SUPPLIED DATA:
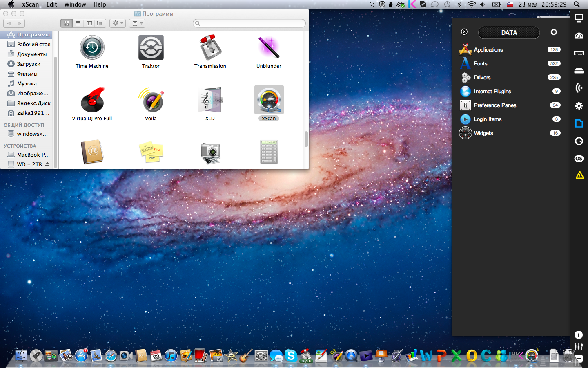Switch Finder to list view
588x368 pixels.
[78, 23]

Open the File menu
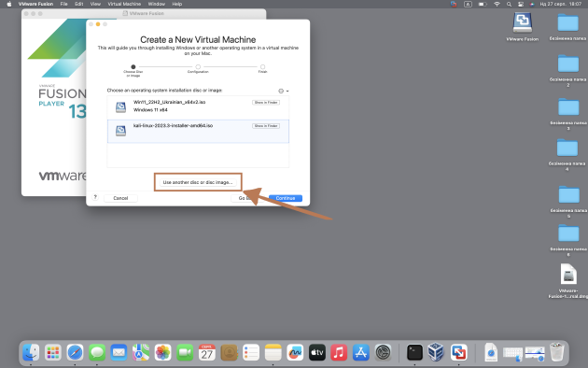click(64, 4)
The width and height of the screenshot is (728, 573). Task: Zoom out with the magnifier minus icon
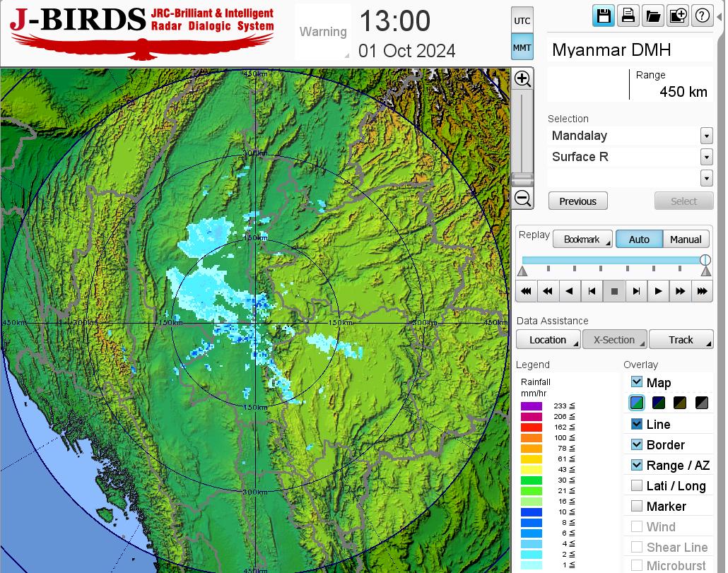click(x=522, y=199)
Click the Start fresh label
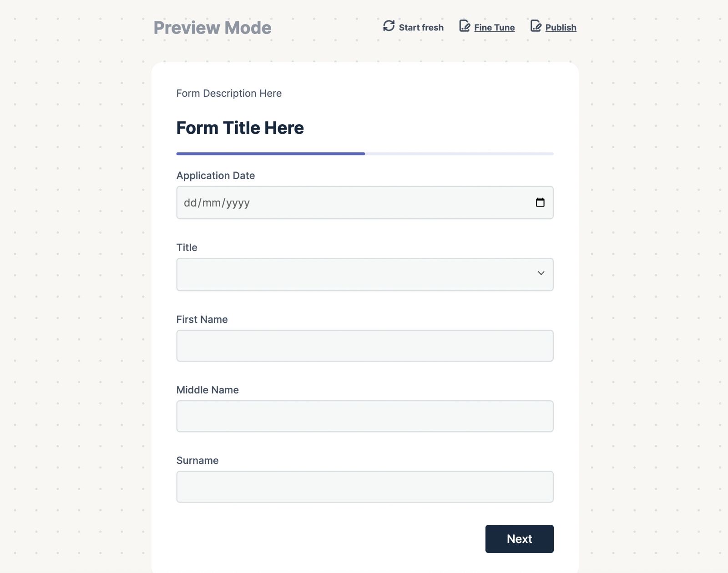The width and height of the screenshot is (728, 573). [421, 27]
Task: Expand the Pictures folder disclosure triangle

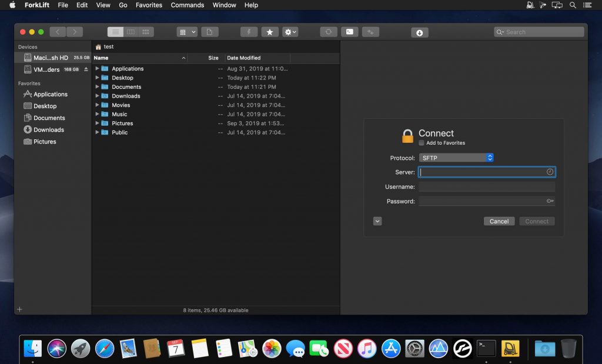Action: [x=98, y=123]
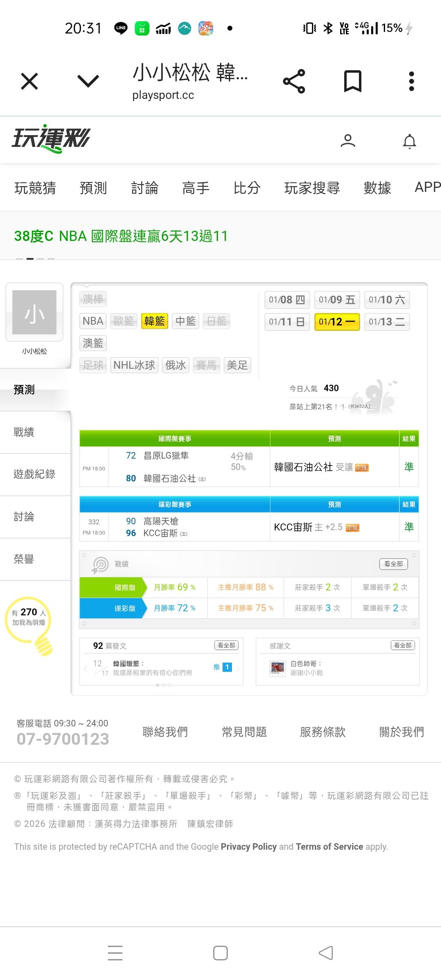Image resolution: width=441 pixels, height=980 pixels.
Task: Tap the 小小松松 avatar thumbnail
Action: point(34,312)
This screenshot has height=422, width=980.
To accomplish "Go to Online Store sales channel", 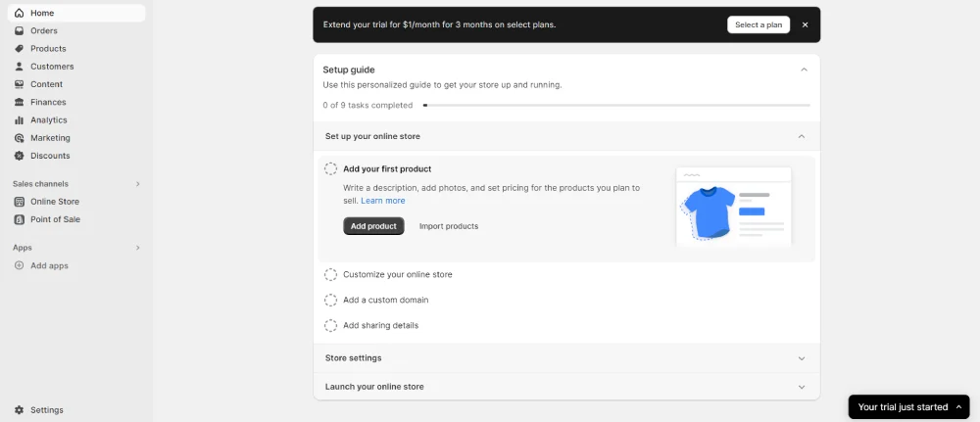I will coord(54,202).
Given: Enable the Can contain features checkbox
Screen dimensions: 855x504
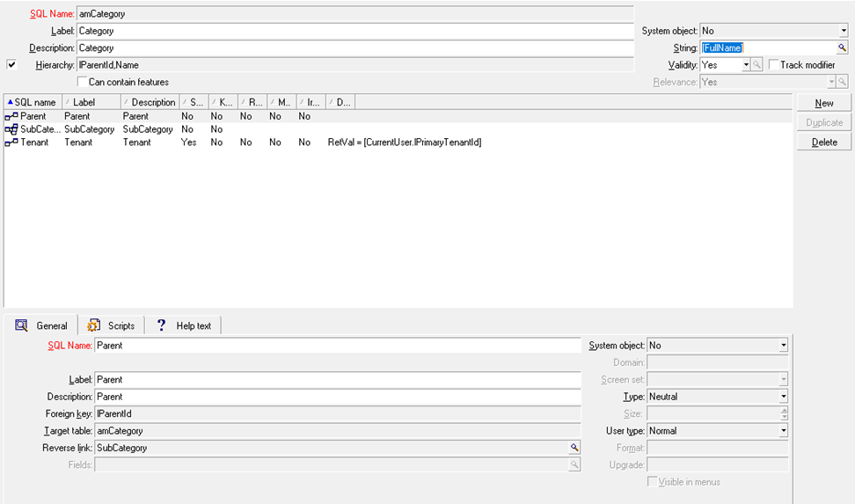Looking at the screenshot, I should point(83,82).
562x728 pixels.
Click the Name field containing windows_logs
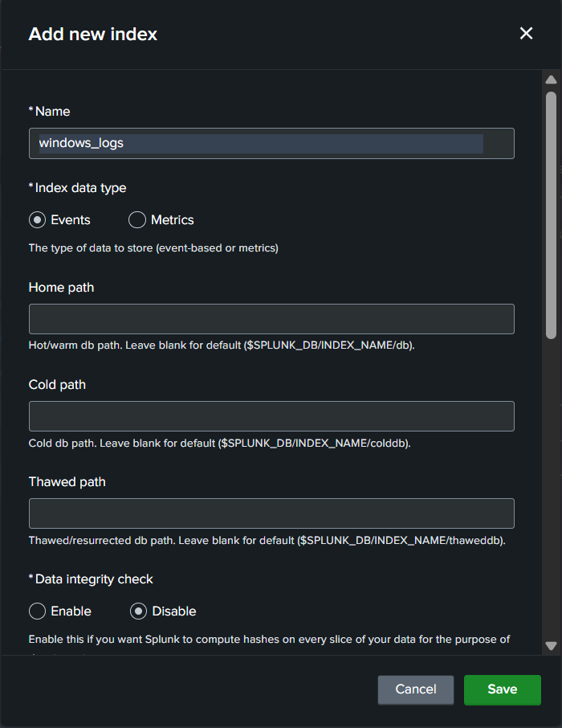click(x=271, y=143)
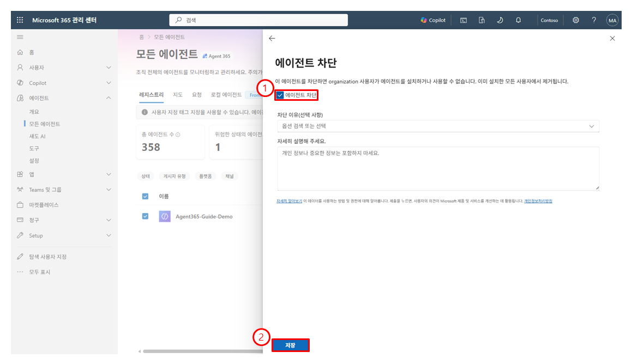The height and width of the screenshot is (364, 632).
Task: Uncheck the 에이전트 차단 checkbox
Action: point(280,95)
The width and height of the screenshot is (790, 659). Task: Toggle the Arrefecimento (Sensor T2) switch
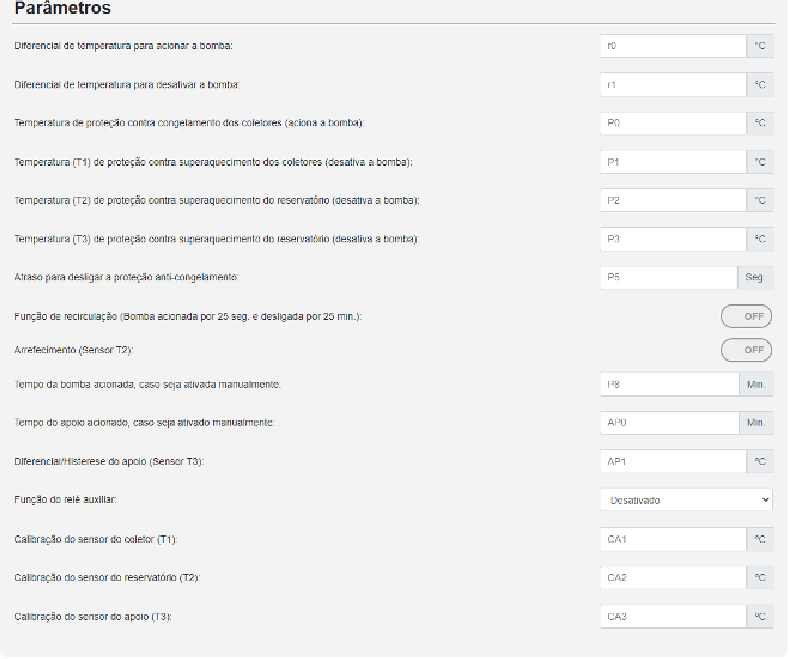pos(746,350)
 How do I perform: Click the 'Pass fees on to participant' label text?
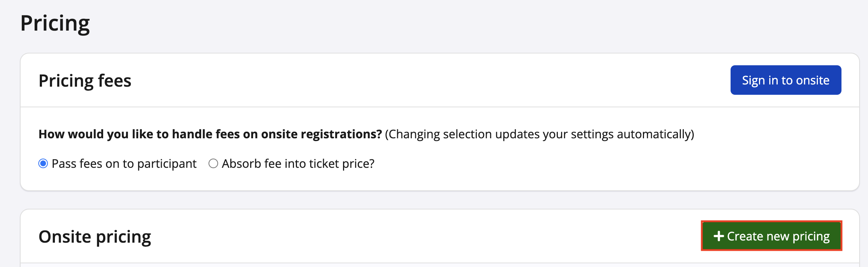(x=124, y=164)
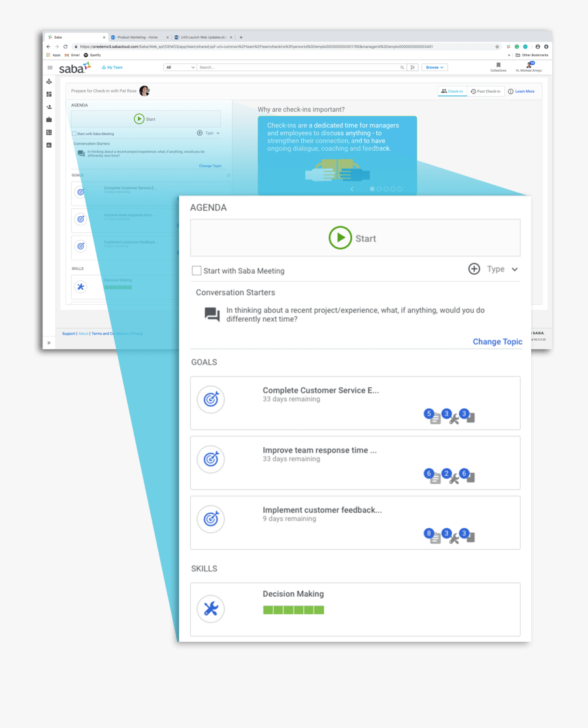Switch to the Past Check-in tab
This screenshot has height=728, width=588.
[x=485, y=91]
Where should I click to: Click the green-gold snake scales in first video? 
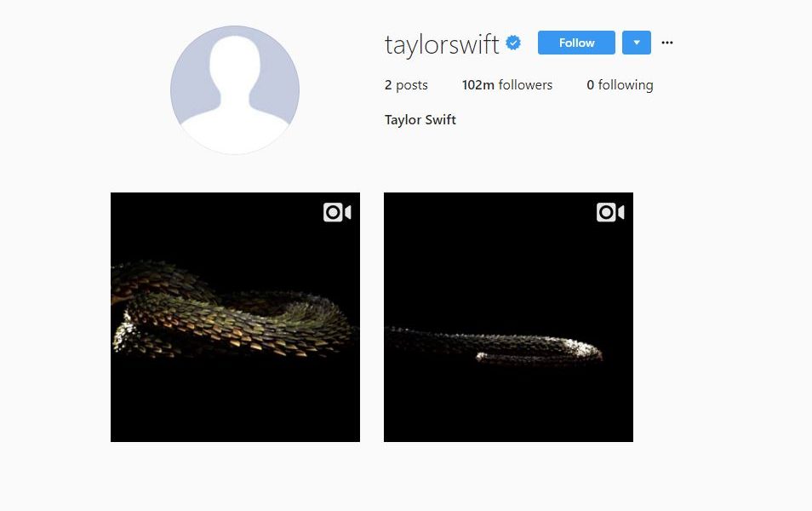coord(228,316)
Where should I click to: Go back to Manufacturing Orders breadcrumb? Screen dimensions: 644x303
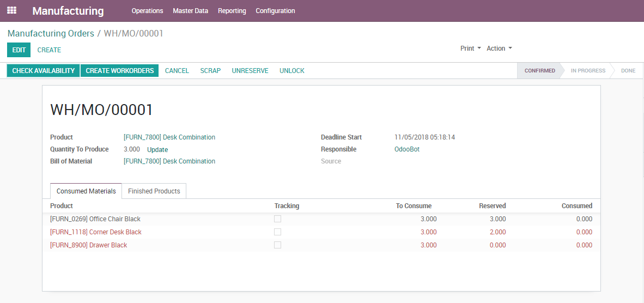tap(51, 34)
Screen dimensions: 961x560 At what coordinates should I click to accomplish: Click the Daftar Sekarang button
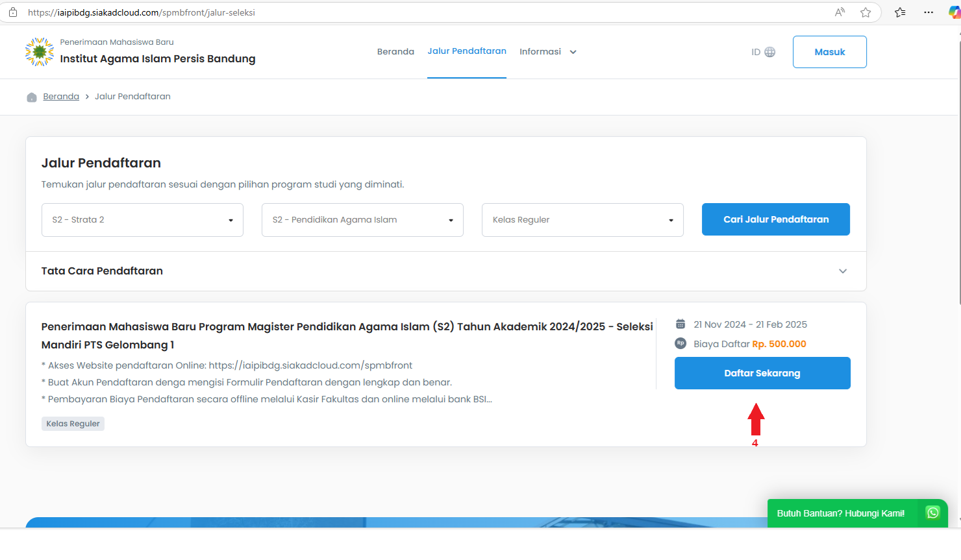pos(762,373)
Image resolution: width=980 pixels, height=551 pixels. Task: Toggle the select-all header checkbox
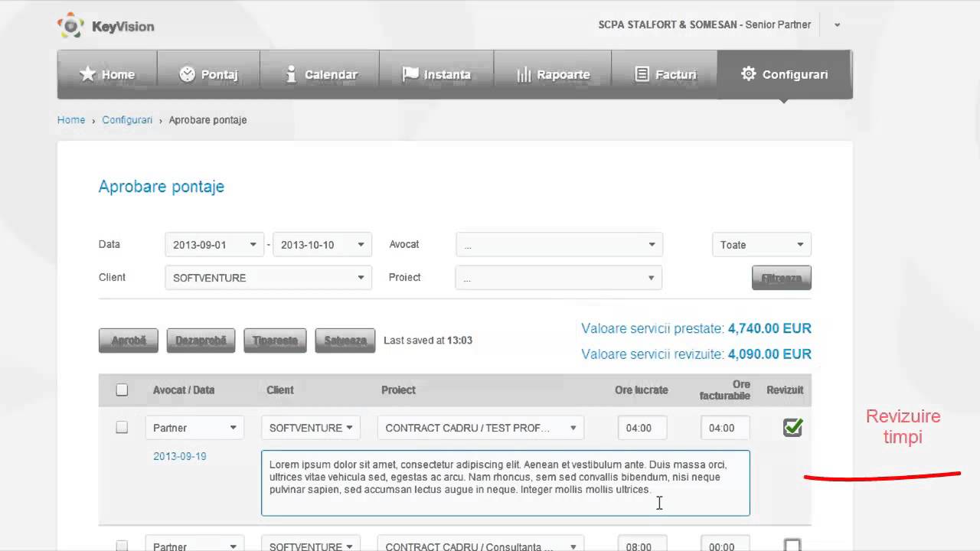tap(122, 390)
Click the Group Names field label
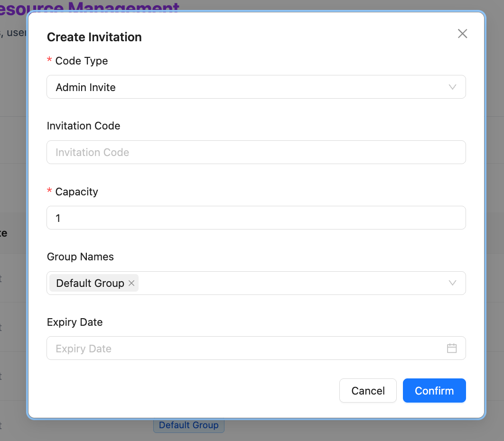The width and height of the screenshot is (504, 441). [x=80, y=257]
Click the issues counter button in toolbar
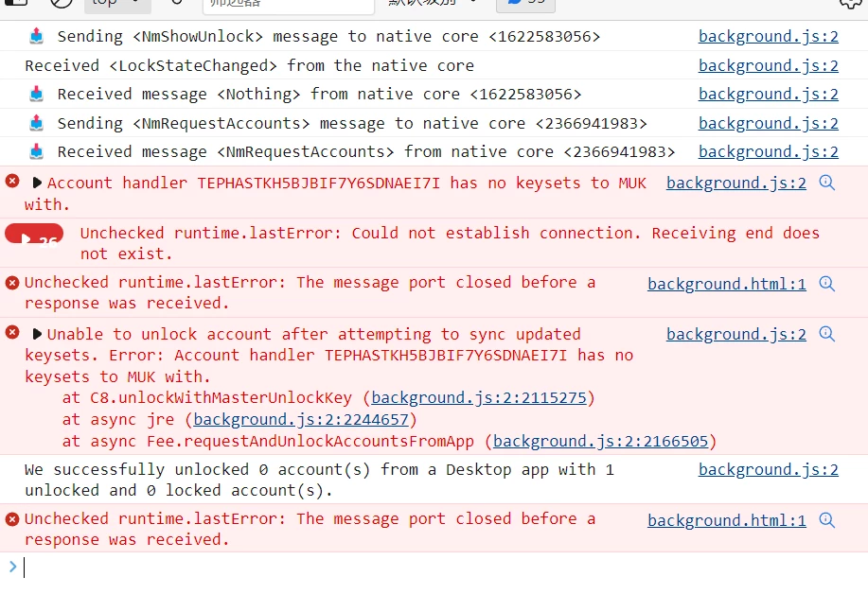The width and height of the screenshot is (868, 612). tap(525, 4)
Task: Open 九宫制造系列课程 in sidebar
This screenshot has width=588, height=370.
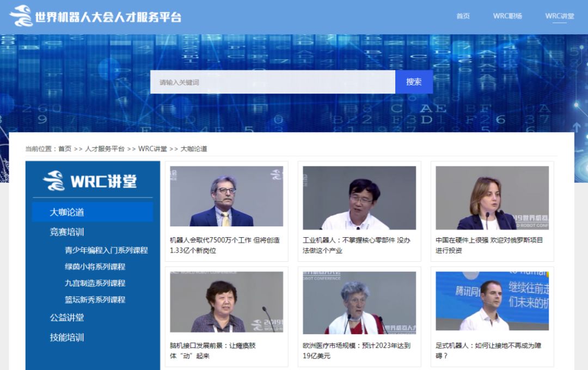Action: click(95, 283)
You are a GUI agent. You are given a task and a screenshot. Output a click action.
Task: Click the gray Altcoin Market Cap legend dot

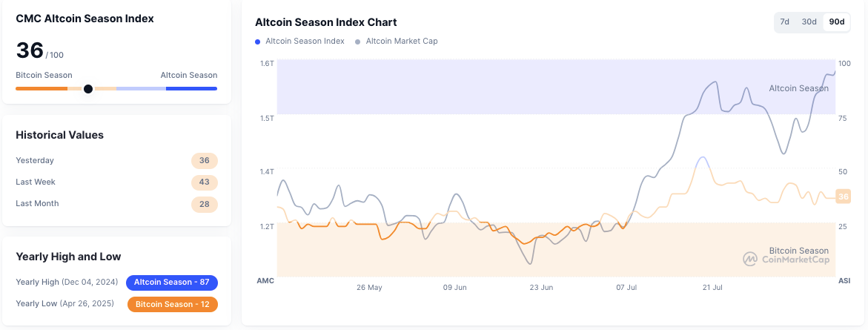coord(359,42)
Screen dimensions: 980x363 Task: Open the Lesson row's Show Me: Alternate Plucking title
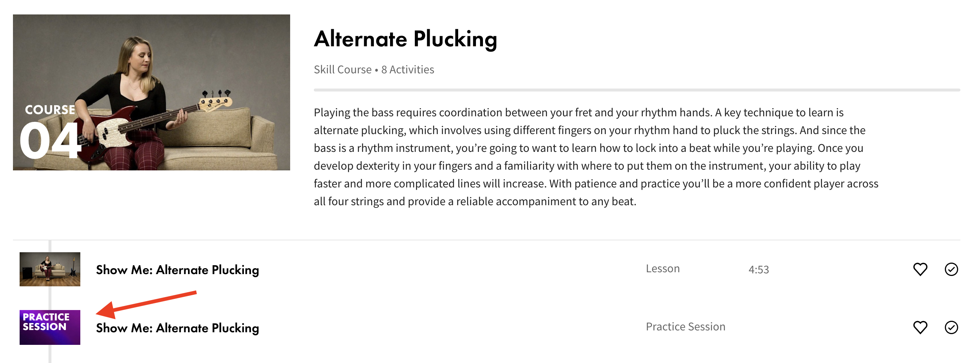(x=177, y=270)
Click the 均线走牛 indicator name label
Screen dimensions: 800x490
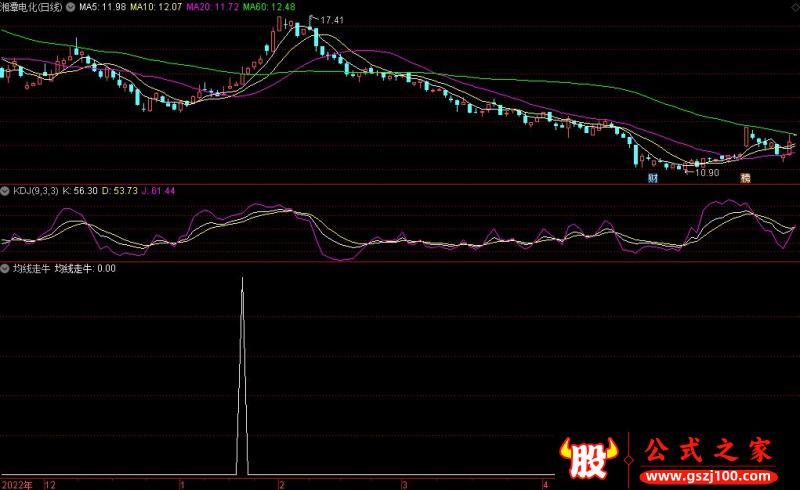[30, 268]
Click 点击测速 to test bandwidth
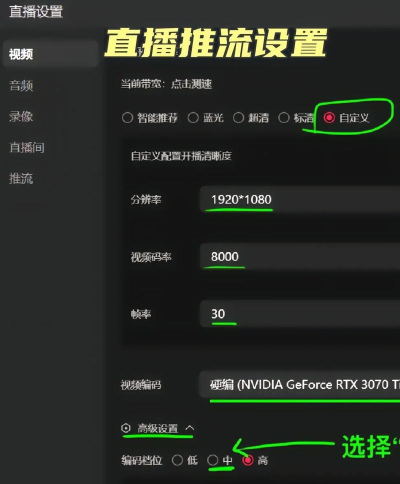Screen dimensions: 400x484 [x=191, y=84]
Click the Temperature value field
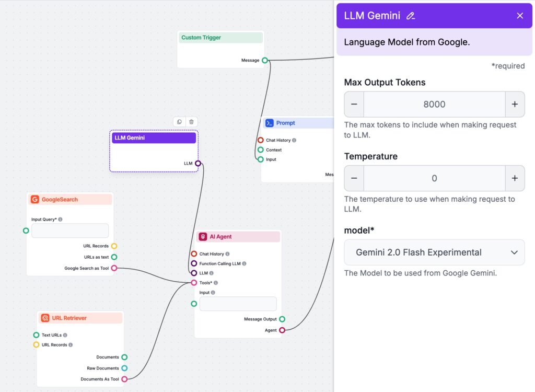This screenshot has width=535, height=392. tap(434, 178)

WHAT IS NEEDED:
Please print exactly the lines running from the line with "Click 点击测速 to test bandwidth" through the final line of the material, and nothing more. Keep pictures out.

EXPECTED OUTPUT:
Click 点击测速 to test bandwidth
Screen dimensions: 400x484 [x=191, y=84]
Click the Temperature value field
This screenshot has width=535, height=392. tap(434, 178)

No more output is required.